Ultrasound fusion-guided biopsy and CT-guided biopsy performed similarly in terms of diagnostic yield:

  • Ultrasound fusion-guided biopsy: 32/35 (91.4%)
  • CT-guided biopsy: 25/28 (89.3%)

For the purpose of the study, diagnostic yield was defined as procuring a histopathological sample that led to a conclusive diagnosis that aligned with follow-up imaging and did not require an additional biopsy, according to the researchers. The differences between the methods were not statistically significant (p = 0.88).

Top: After a patient was referred for biopsy to further characterize a lesion with a nonspecific appearance on liver MRI, ultrasound fusion software was used to localize and biopsy the lesion. Bottom: The red arrow on the right panel points to the needle tip. All images courtesy of the Journal of Ultrasound in Medicine.Top: After a patient was referred for biopsy to further characterize a lesion with a nonspecific appearance on liver MRI, ultrasound fusion software was used to localize and biopsy the lesion. Bottom: The red arrow on the right panel points to the needle tip. All images courtesy of the Journal of Ultrasound in Medicine.

In other findings, ultrasound fusion-guided biopsy collected 101 core tissue samples from the 35 patients, compared with 54 core tissue samples in the 28 patients who received CT-guided biopsy. The difference was statistically significant (p < 0.0001).

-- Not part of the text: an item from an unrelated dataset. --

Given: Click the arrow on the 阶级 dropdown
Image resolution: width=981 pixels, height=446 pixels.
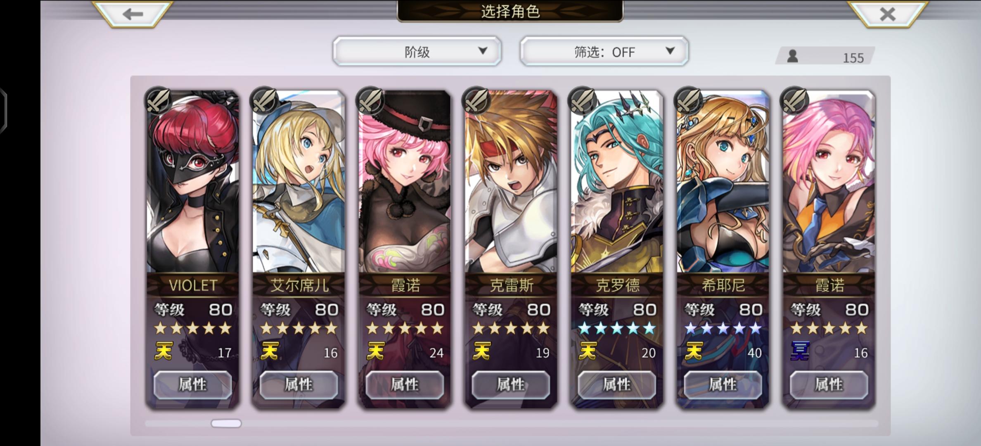Looking at the screenshot, I should click(483, 51).
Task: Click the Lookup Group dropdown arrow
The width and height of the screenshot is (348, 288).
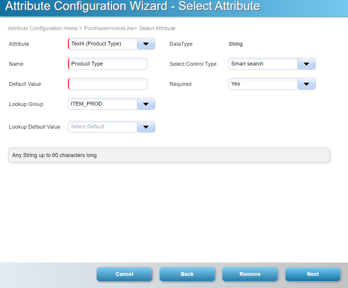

The ultrasound fusion-guided biopsy also took much less time to perform:

  • Mean procedure duration for ultrasound fusion-guided biopsy: 31.67 minutes ± 15.59 minutes
  • Mean procedure duration for CT-guided biopsy: 61.67 minutes ± 26.54 minutes

That difference was also statistically significant (p = 0.003).

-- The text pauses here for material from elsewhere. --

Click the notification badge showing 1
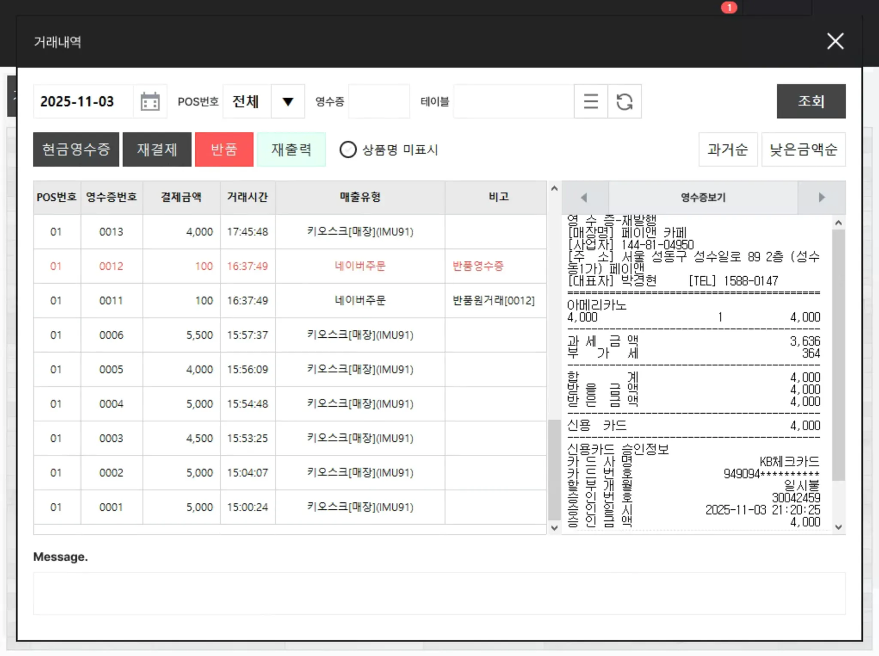 (x=729, y=7)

"Ultrasound fusion cuts the overall procedure time of image-guided liver biopsy [for] poorly visualized lesions on conventional B-mode ultrasound by approximately half the time when compared to CT," Ahmed said. "That would probably result in improved patient satisfaction and increase patient throughput."

In addition to requiring less time, ultrasound fusion-guided biopsy obviates the need to expose patients to radiation. Those who received CT-guided biopsy had an average radiation dose of 1,778.3 mGy-cm; the smallest dose was 386 mGy-cm and the largest was 4,131 mGy-cm.

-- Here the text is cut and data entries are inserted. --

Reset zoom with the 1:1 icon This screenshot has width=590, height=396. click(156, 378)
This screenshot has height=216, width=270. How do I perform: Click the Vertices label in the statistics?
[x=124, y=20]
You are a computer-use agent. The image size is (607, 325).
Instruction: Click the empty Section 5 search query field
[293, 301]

The researchers also found that ultrasound fusion-guided biopsy had a mean largest lesion dimension of 2.91 cm. In contrast, the CT-guided biopsy group had a mean largest lesion dimension of 4.73 cm. The difference was statistically significant (p = 0.0001).

"These data suggest that the mean largest lesion dimension evaluated in the ultrasound fusion group was significantly smaller compared to the CT group," the authors wrote.

There were no significant differences in procedural complications. Two patients (5.7%) receiving ultrasound fusion-guided biopsy had pain sufficient to require analgesia, compared with one (3.6%) in the CT-guided biopsy group (p = 0.84).

"It's an overall safe procedure, with comparable accuracy to CT-guided liver biopsy," Ahmed said.

Usage advice

For those seeking to adopt ultrasound fusion software, Ahmed said it's important to always prepare and import the images that will be fused a day before the scheduled intervention. In addition, always fuse images that are less than 6 months old.

"Familiarize yourself with the software before your first intervention," she said. "[In addition], misregistration or misalignment can occur; thus, it is imperative that you familiarize yourself with the anatomy."